How do you see social media playing in your field?
Social networking is exploding on mobile phones. In fact social networking sites are consistently some of the highest traffic destinations on the mobile internet and have naturally become a big and important part of the eco system. These sites also provide demographic parameters which further help serve even more relevant ads and deliver high ROI to the advertisers as well as the publishers. Social media has a big impact in our line of business. There is the straight forward impact in terms of social networking sites and the number of users visiting those sites. Also, the users of such sites fall into the youth audience who form the majority of the mobile browsing traffic. Other than that, social elements are viral in nature, that play an important role in our field. For example, if we consider our latest Reebok campaign, we had a feature where users could send wallpapers as gifts to their friends. This feature attracted the largest share of audience showing that such social elements when embedded into a campaign can prove to be one of the success drivers of the campaign

What’s the biggest challenge for your growth?
The biggest challenge lies in the diversities of the markets. To be truly successful in mobile advertising, it is mandatory to understand the nuances of every market. Growth, for us, does not stop at just entering the market, but has a lot to do with what and how much value we can provide to our partners. Hence, the launch in a geography needs a lot of our dedicated effort to understand the working of the market so that we can provide our partners the insights that no one else can give. That takes time and effort but, it is well worth that investment if our partners are satisfied.

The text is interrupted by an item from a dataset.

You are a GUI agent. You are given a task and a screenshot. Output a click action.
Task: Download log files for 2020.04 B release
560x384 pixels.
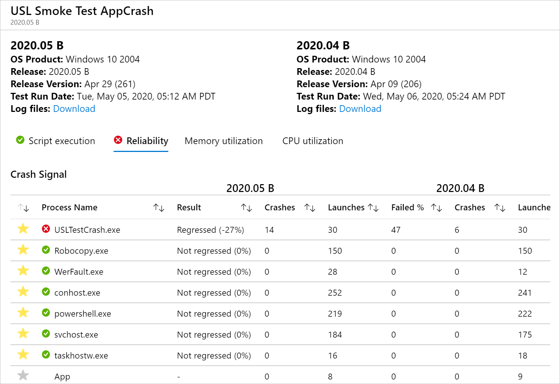[x=360, y=109]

There has been a lot of abuse of ads via SMS. What can be done to change the negative perception of ads on mobiles?
We regularly face the challenge of beating back the skepticism of people when it comes to mobile advertising because mobile advertising is usually connected with SMS advertising. Education is the first step. We focus on highlighting non-intrusive nature of mobile internet advertising and the value it can offer to the users. Over time, as this form advertising becomes familiar, not only advertisers but users will also begin to appreciate it since the user experience they face will tend to improve. Till then, the key lies in educating the advertisers about the differences of mobile internet advertising as well as its benefits when compared to SMS ads.

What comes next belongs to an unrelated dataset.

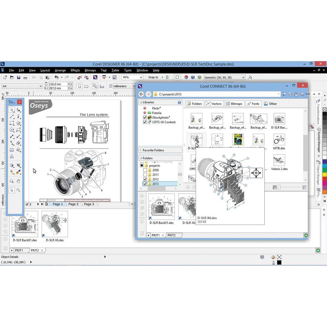
Task: Enable the CDTS X6 Content library
Action: 145,122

Privacy laws vary widely over the world, what is the trend in emerging markets and what is the impact on your business?
User privacy concerns are a very important aspect in all geographies, be it the developed nations or the emerging markets. Just because a certain geography is still developing and there are no stringent privacy laws, it is not acceptable to misuse this gap. We believe that by taking advantage of relaxed privacy laws of certain markets, the ecosystem is being harmed. If this continues, the user experience will diminish and in the end it is the industry that will be negatively impacted.. In places where there no/ lax privacy laws the industry should self regulate. At InMobi we treat user privacy with utmost respect.

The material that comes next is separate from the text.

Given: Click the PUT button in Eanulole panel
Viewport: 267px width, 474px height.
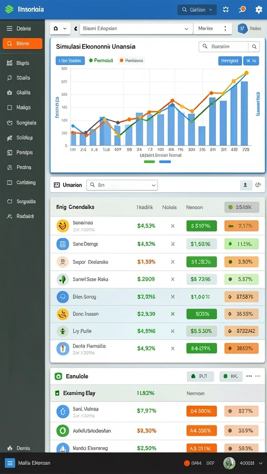Looking at the screenshot, I should pyautogui.click(x=200, y=376).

Tell us the top 3 lessons that you have learned through your work on inMobi?
While it is a common perception that most successful internet companies have emerged from the Silicon Valley and then grown global, InMobi taught me as well as the world, that this is a false assumption. InMobi has managed to grow from an emerging market to the rest of the world. Though I did believe in this initially, InMobi just restored my belief.

InMobi teaches me on a daily basis of how important the people of the company are in the success or failure a company. We all believe in free thinking and this has shown us some amazing results. The innovation, that our young team brings out, has been impressive. InMobi is what it is today only because of the team and I am proud to be a part of this team.

Most importantly, I realized the difference between treating your clients as customers and considering them your partners. When that bridge is crossed, the partnerships made are built on a much stronger foundation. This has brought InMobi a long way. Some of our partners have been with us for a long time now and we work in tandem rather than share a customer-client relationship.